In the interim the jokes and wisecracks continued, but it became amusing rather than grating once we eased ourselves into the mood and relished the opportunity to participate in a real life farce.
Again: every passing minute added another minute to the revised departure time.
When the train rolled into the station all the passengers breathed a collective sigh of relief; when it rolled straight back out again, confusion immediately returned.
20 minutes later it rolled in again, backwards.
This wasn’t explained to us, but at this point we were at least allowed to board.

We overheard illuminating and fascinating things on board:

“There was a huge forest fire in B.C., a lot of trains are delayed”
“Via Rail have to rent use of the rails from the cargo company, so we have to wait for all the freight trains to pass before we can go”
“Large sections of the track are in disrepair because they’re owned by American companies who don’t want to fix them”
“They don’t give a shit about us out West – if you go East there’s wifi on the trains, they have new cars, and they run on time”
“There are no refunds for delays regardless how long they are”

And my favourite:

“It’s taken us 48 hours to get here from Vancouver”

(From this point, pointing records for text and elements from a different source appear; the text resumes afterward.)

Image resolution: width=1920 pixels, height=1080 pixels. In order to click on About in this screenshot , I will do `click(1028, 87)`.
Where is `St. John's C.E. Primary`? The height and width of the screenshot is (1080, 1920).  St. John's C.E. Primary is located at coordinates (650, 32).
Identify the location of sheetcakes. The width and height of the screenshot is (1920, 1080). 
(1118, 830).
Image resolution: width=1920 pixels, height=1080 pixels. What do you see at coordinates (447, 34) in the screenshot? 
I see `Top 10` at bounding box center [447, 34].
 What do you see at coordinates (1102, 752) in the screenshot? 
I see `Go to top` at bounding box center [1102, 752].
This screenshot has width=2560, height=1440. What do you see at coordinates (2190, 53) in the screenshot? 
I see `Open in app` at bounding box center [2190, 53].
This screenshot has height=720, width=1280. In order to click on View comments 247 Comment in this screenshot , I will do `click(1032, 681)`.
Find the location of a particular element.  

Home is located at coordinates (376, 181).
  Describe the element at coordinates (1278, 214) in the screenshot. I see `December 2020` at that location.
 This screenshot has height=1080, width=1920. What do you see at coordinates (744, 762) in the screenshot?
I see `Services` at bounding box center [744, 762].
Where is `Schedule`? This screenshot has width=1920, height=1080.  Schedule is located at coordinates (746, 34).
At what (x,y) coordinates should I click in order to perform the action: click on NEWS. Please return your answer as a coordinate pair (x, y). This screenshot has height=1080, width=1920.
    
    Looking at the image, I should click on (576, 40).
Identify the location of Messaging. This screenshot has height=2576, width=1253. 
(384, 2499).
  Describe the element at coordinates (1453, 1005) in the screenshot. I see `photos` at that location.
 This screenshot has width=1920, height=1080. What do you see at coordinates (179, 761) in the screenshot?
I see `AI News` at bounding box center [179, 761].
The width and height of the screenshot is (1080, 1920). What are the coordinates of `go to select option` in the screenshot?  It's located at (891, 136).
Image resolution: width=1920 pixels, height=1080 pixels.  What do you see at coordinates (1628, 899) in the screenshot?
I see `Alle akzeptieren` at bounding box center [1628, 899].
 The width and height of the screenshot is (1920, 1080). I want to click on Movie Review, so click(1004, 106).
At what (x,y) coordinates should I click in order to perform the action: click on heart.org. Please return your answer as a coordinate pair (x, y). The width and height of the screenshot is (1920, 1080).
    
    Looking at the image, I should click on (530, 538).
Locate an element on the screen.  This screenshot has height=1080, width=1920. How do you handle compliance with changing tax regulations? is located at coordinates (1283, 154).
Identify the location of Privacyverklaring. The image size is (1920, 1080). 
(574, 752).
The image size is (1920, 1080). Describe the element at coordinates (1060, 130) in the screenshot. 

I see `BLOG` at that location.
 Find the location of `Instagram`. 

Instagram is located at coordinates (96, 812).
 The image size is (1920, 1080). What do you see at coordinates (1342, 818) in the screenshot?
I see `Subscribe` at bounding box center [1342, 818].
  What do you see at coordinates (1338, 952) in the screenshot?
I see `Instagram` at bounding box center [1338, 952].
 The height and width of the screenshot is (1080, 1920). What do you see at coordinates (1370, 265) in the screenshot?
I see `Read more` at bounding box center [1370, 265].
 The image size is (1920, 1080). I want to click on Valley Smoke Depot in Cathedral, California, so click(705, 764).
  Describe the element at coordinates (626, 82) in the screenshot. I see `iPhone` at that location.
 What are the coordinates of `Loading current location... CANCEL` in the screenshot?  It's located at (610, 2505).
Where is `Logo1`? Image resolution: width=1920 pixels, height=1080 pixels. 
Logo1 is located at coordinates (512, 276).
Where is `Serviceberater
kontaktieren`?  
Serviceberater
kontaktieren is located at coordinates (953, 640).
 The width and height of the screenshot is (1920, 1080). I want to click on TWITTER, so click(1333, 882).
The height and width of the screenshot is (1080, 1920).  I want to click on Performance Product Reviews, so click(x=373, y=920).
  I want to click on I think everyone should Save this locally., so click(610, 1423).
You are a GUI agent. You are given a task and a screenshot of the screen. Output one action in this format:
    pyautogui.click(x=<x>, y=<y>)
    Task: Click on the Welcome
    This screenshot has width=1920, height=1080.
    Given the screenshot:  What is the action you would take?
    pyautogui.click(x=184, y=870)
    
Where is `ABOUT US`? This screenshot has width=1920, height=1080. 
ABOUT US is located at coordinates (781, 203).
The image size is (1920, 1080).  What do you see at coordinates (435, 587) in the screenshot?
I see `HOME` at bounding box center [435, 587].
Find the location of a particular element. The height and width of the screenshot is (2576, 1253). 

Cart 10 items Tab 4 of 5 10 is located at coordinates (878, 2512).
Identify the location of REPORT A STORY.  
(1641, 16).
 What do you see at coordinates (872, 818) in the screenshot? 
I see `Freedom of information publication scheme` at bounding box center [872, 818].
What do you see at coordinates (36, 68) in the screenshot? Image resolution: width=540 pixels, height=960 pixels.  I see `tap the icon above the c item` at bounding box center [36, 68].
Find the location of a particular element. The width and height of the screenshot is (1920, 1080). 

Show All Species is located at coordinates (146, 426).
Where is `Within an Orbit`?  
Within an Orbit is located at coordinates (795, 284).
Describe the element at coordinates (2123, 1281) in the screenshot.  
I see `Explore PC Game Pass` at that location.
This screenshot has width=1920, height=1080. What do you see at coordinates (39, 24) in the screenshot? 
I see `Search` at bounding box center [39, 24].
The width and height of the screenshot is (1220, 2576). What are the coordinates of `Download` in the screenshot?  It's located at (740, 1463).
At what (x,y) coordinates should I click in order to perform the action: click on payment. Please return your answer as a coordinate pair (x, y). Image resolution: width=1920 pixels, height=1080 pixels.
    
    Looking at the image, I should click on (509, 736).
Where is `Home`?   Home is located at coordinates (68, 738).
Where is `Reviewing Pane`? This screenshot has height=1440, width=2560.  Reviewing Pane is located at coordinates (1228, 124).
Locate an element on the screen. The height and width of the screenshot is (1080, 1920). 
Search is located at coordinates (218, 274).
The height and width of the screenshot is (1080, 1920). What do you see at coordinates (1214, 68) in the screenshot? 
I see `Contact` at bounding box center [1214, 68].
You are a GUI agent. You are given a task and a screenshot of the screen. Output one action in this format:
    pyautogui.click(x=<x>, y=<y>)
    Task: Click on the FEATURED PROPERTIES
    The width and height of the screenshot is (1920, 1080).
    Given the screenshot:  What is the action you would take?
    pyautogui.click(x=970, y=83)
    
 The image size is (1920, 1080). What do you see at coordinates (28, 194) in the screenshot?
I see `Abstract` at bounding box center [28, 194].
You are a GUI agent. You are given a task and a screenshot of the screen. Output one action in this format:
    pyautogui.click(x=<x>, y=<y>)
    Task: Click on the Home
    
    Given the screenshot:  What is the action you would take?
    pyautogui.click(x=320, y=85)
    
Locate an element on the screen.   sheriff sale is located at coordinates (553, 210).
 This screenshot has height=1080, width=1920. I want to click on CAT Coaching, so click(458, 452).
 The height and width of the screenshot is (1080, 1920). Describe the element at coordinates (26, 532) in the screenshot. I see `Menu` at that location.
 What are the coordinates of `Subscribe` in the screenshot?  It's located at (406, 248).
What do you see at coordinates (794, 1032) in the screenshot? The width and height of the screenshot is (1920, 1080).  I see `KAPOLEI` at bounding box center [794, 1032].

If that last point is true, it’s taken the train half as long to get here as it’s taken us to cycle.

On board there is food, alcohol and a convivial atmosphere. A band set up in the dining car and played ad hoc folk. The glass observation dome in coach class gives full panoramic views of the prairies: a scenic taste of the more expensive classes in the carriages behind us.
There is a full moon blaring red ahead as I write this.
A glorious sunset just disappeared below the horizon behind.
We’ve clocked 140 miles in the 4 hours we’ve been on board, and the arrival time is getting pushed back and back and back.
If we continue this pace it will take a further 18 hours.
But it doesn’t feel so much like a problem anymore.